As a curious brand person I wondered what was the secret of their unbelievable success. How did they manage to turn flying fowl into a worldwide phenomenon bigger than Manchester United? What was the magic potion?
I sensed that they have played a very smart hand indeed. Their monthly user base of 263m is second only to Facebook, and as I write over 400bn birds have been shot.
They have clearly done plenty extremely well.
They crafted the game well – learning as they did from at least 30 previous games before hitting the jackpot.
They’ve recruited well – securing Accel in 2011 has provided cash, momentum and expertise. They’ve monetised the core product well – each in-game upgrade is increasingly successful.
They’ve innovated well, eg Star Wars themes and location-based gameplay.
They have extended the brand wisely and well, taking in books, learning, drinks, retail, activity parks and an impending full-length film release.
And they’ve partnered well – from Slash to McDonalds to NASA.

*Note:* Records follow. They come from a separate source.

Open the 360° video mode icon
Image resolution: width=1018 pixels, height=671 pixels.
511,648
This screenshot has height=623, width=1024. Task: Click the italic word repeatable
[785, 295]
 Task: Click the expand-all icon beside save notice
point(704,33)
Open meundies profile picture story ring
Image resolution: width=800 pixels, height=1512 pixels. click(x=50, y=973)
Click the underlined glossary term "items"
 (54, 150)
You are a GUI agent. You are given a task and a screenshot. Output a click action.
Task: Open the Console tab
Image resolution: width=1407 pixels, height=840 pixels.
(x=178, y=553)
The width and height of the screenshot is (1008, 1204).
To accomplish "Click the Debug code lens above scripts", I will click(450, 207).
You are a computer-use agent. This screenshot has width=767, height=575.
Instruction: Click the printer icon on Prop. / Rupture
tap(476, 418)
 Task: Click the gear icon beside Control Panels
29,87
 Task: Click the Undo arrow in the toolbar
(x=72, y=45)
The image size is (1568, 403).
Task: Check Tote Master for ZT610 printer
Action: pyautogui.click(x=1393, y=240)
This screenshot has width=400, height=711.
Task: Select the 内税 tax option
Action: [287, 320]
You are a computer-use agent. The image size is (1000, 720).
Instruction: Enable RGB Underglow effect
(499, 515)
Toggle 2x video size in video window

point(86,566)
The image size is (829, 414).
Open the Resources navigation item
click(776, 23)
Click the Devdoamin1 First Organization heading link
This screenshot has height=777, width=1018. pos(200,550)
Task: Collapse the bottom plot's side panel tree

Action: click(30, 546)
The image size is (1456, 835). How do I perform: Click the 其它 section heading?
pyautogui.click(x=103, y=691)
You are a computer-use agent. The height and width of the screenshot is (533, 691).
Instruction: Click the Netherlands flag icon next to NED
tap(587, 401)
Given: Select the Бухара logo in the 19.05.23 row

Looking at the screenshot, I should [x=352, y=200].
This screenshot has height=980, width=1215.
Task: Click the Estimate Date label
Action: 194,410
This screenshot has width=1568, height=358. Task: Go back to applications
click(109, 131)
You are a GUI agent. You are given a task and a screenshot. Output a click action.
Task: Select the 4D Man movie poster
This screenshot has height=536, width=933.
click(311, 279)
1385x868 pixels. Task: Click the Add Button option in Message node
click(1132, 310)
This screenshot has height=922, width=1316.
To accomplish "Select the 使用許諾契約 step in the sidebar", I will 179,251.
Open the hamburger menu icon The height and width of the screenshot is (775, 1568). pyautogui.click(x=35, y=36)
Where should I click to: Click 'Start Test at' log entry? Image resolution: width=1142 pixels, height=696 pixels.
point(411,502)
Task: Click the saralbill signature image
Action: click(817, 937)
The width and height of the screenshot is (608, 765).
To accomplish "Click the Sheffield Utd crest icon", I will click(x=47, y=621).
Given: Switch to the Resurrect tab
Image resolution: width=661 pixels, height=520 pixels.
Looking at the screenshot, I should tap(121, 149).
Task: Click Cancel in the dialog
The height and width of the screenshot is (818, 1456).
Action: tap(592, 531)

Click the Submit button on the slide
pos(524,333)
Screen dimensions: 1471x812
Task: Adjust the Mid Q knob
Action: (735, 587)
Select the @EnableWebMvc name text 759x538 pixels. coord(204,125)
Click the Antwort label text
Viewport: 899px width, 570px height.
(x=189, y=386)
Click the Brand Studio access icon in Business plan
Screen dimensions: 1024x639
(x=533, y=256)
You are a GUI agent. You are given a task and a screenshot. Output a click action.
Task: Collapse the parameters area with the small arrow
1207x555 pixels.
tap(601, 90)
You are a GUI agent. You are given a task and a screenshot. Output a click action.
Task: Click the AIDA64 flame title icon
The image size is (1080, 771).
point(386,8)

This is all very well, but does it explain the success of a property that is currently the fastest growing consumer franchise ever?
I think not.
Like most mega-mega-properties (those that even my mum has heard of), I suspect that the biggest single contributor to worldwide success and untold fortune was…..luck.
Lady luck has shone brightly in Finland since 2009. Rovio didn’t plan for the iPhone to be the runaway platform it became. It didn’t plan for Apple UK to promote the game in the early days of the app store. David Cameron’s admission of his bird habit was not in the PR plan.
But to be fair, were the Rolling Stones ever the best band in the world? Or did they arrive with an anti-establishment message during a perfect storm of social change?
Or would Oasis have ever been so shatteringly important without the fortuitous foil of Blur?
For all the expert delivery of a winning strategy, and the onions & pyramids that so many brand people peddle, it is usually a massive and unscheduled dollop of luck - being in the right place at the right time – that turns something good into something priceless.